>> Start Material for the task
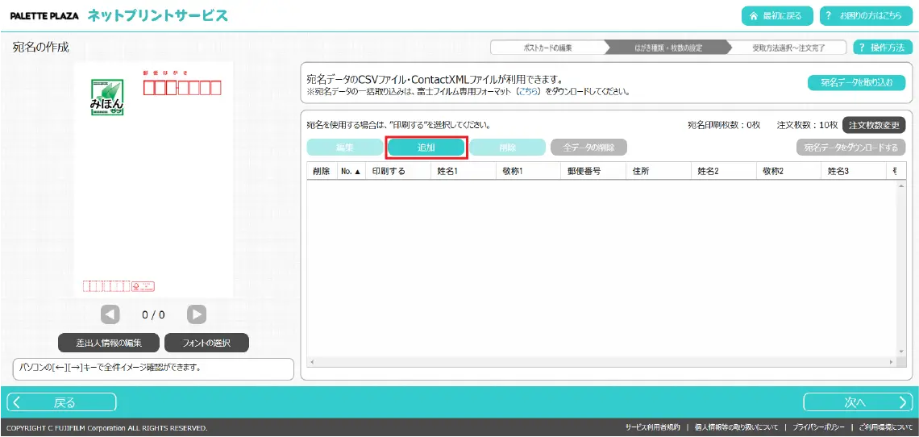The height and width of the screenshot is (437, 919).
Task: Click the previous address arrow icon
Action: (110, 314)
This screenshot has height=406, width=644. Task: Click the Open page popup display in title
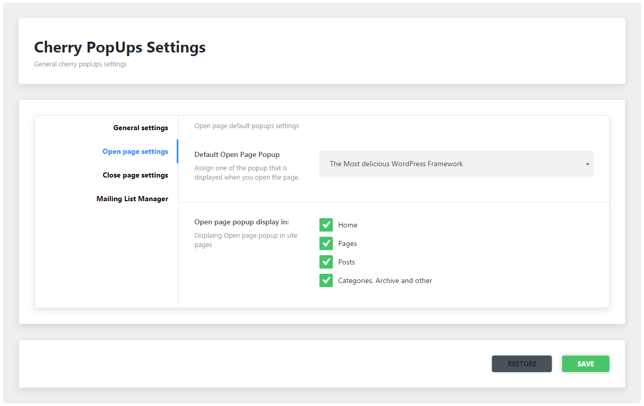(x=242, y=222)
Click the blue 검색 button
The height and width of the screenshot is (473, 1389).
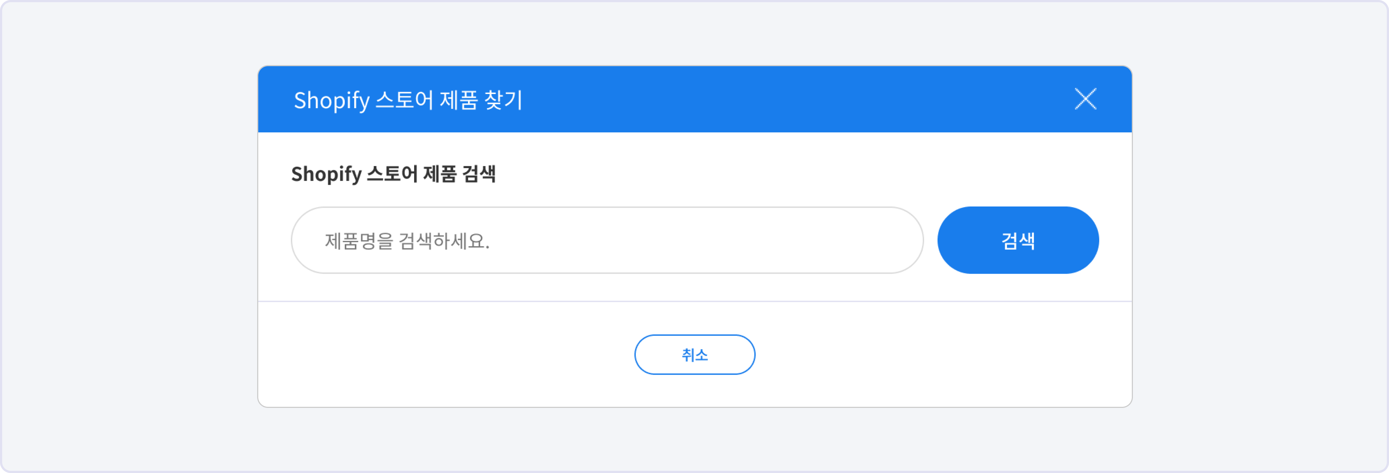click(x=1017, y=241)
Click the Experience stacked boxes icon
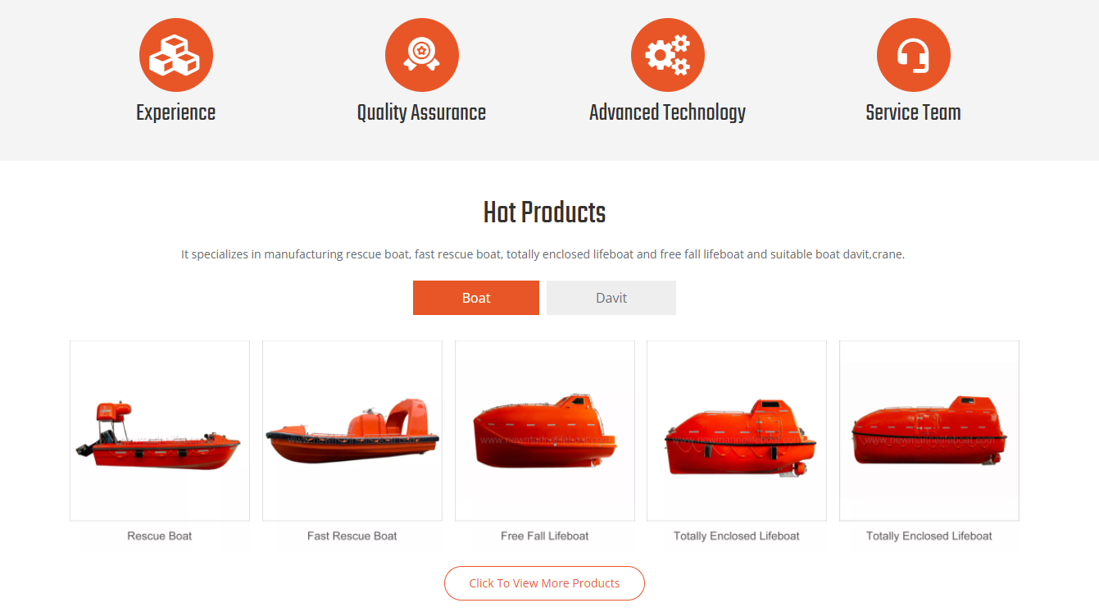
>> End Material for the task
Challenge - Identify every line above that contains the word "icon", and copy each of those lines in full.

Exercise response -
Task: Click the previous address arrow icon
Click the Experience stacked boxes icon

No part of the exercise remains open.